Wie riecht der Sommer?

 

 

Sommer

Ilse Kleberger (1921-2012)

Weißt du, wie der Sommer riecht?

Nach Birnen und nach Nelken, nach Äpfel

Und Vergissmeinnicht, 

die in der Sonne welken,

Nach heißem Sand 

und kühlem See 

und Nassen Badehosen, 

nach Wasserball

Und Sonnencrem’, 

nach Straßenstaub 

und Rosen.

 

 

Die Luft ist lau, die Wärme intensiv und der Geruch nach trockenen Gräsern und warmen Steinen ist unverwechselbar mit dem Sommer verbunden. In der Natur riecht es nach Wiesenblumen und frisch gemähtem Gras und Heu. Aus der Nachbarschaft weht der Geruch von Gegrilltem herüber und lässt uns das Wasser im Mund zusammenlaufen. Wir riechen Sonne auf der Haut, und der Duft von Sonnencreme vermischt mit einem Hauch von Salz oder Chlor beschwört unweigerlich glückliche Erinnerung an Meer und Pool herauf. Urlaubsfeeling für die Nase. Selbst der Regen scheint im Hochsommer anders zu riechen: staubig-mineralisch und sauber-erfrischend, sodass wir gerne einen tiefen Atemzug Sommerregenduft inhalieren.

 

Der Duft von Sommerregen

Wir lieben Sommerregen und seinen besonderen Duft.
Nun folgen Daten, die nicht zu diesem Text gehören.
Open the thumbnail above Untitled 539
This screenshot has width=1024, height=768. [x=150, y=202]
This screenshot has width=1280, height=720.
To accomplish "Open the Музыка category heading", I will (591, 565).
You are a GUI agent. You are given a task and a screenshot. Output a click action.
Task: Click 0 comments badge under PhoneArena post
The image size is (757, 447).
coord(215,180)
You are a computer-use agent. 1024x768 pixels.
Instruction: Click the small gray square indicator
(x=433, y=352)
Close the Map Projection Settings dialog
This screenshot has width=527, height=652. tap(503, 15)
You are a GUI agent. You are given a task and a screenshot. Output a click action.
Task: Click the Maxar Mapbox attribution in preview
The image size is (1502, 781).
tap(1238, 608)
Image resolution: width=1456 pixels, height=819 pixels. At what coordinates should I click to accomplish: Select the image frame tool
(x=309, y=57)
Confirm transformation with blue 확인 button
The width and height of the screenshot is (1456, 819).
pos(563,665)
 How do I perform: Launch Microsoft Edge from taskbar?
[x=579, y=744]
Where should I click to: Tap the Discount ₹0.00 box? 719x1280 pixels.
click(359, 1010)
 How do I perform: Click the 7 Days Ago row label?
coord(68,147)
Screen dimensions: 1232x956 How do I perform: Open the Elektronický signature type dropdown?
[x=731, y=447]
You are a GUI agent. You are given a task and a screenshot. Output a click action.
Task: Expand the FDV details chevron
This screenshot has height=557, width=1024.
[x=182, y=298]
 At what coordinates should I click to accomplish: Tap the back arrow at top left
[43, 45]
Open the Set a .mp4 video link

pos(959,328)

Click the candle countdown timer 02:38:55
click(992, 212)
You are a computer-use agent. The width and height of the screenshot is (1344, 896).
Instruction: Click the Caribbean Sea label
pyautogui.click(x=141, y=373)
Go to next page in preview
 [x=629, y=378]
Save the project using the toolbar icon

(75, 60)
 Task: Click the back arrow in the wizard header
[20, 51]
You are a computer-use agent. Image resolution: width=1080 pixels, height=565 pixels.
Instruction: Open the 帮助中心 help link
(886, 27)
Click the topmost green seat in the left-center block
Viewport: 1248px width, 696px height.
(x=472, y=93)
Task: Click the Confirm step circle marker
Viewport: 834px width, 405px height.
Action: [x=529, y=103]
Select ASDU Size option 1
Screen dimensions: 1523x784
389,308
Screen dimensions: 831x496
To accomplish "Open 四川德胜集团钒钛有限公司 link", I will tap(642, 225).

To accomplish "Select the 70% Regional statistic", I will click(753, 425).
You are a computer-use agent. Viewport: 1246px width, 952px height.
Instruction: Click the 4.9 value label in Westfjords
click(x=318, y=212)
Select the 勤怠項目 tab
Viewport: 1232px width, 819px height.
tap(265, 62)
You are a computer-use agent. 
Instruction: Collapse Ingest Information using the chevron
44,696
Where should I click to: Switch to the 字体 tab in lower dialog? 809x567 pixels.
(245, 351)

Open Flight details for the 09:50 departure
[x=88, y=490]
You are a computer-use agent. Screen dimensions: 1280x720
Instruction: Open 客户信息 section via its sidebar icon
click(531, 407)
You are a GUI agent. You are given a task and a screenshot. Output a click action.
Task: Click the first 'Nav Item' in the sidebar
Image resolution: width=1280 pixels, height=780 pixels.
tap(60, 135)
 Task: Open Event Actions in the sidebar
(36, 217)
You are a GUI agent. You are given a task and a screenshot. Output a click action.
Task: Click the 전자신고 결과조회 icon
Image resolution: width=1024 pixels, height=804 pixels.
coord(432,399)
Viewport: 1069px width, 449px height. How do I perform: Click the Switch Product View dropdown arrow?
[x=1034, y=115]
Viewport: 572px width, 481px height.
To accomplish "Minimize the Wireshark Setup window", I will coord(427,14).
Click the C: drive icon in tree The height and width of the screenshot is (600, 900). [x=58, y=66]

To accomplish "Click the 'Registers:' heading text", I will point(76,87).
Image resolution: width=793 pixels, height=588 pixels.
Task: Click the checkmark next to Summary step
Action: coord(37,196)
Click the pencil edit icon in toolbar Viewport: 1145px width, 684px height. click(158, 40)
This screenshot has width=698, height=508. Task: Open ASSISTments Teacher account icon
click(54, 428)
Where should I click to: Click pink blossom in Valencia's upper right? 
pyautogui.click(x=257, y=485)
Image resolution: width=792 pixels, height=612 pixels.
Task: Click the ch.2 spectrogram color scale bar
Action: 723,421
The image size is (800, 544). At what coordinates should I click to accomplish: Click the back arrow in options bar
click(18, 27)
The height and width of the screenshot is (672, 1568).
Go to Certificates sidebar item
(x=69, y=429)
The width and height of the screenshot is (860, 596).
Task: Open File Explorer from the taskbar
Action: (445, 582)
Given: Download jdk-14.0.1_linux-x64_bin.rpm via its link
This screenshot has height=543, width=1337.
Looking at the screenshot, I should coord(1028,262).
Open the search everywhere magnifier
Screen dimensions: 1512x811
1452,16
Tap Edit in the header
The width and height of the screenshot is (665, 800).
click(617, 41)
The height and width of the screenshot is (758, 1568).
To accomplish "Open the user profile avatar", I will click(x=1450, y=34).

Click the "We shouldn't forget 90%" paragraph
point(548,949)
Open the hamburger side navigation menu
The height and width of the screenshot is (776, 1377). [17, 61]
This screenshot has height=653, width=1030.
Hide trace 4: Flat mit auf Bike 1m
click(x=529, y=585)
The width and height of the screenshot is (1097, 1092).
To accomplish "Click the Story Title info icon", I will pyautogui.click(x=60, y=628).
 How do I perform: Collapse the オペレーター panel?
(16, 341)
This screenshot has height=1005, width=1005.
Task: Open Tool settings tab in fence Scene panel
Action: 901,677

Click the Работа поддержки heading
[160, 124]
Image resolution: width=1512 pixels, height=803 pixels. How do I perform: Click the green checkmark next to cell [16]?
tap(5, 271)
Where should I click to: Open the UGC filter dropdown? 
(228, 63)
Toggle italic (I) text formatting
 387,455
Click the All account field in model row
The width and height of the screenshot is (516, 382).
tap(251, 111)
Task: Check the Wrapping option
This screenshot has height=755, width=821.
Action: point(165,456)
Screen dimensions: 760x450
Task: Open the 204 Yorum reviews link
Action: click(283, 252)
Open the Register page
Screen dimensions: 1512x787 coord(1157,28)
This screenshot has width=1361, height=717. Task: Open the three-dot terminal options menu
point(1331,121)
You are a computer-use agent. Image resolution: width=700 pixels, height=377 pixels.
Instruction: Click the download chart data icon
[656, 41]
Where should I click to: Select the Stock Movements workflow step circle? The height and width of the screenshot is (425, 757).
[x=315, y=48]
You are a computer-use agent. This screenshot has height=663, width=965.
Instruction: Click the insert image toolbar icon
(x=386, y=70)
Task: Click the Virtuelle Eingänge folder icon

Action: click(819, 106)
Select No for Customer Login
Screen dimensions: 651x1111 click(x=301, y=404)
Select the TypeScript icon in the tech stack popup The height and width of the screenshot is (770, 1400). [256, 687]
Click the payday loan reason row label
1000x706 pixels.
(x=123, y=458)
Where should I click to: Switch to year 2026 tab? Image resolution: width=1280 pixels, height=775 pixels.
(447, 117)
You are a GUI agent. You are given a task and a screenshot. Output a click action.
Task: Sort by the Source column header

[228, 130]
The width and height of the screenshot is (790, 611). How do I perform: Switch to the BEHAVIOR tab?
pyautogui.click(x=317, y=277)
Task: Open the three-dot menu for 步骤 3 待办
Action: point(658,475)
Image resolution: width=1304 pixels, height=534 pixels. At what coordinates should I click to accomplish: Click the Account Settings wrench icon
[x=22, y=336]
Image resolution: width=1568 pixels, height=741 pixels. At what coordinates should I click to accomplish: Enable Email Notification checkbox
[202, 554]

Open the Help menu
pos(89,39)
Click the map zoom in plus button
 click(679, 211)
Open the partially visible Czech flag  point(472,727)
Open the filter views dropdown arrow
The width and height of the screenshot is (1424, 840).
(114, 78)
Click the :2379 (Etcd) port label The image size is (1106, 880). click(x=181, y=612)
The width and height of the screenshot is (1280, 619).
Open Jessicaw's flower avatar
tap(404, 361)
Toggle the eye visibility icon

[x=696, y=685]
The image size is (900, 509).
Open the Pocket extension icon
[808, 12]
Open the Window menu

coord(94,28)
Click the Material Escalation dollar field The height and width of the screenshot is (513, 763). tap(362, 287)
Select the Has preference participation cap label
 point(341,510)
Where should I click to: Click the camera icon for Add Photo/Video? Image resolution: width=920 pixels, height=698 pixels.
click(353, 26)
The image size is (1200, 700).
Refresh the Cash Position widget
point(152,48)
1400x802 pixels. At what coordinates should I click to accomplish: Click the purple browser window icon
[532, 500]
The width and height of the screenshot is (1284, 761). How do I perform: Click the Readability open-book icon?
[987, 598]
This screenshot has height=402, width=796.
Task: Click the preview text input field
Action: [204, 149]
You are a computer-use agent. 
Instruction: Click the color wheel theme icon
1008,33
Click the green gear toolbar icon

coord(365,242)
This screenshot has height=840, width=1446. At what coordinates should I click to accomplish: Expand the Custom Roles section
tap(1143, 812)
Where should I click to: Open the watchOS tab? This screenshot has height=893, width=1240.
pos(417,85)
Doch riecht Regen wirklich nur im Sommer so speziell? Und wenn ja, warum eigentlich? Und was genau riecht da?

Das Rezept für den Geruch des Sommerregens stammt aus dem Chemiekasten der 

Natur und entsteht tatsächlich nur unter ganz bestimmten Bedingungen. Es muss warm sein und vorher lange trocken.

 

Das typische Sommerregen-Aroma entsteht aus folgenden Zutaten:

1. Die Grundlage ist ein Konzentrat aus Pflanzenausdünstungen. Genau wie wir Menschen sondern Pflanzen rund um die Uhr chemische Stoffe ab: Pheromone, Salze, Talg und andere ölige Substanzen. Wenn es sehr lange trocken ist, bildet sich auf den Blättern und Halmen ein duftender Film aus ätherischen Ölen und anderen Geruchsstoffen.

 

2. Die zweite Zutat ist Geosmin. Es riecht modrig-erdig und ist ein Duftstoff, den bestimmte Bakterien im Boden absondern, die sogenannten Streptomyzeten. Bei Trockenheit sind diese Bakterien inaktiv und so sind sie dann geruchlich für uns auch unauffällig. Wird aber die Luft kurz vor einem Regenschauer feucht, fahren die Bakterien ihren Stoffwechsel hoch und produzieren das Geosmin in der warmen Sommerluft. Unser menschlicher Geruchssinn reagiert hierauf hochsensibel: Unsere Geruchsschwelle liegt bei 0,1 Teile pro Milliarde.

 

3. Als Letztes kommt noch eine Prise Steinstaub hinzu, also Mineralien.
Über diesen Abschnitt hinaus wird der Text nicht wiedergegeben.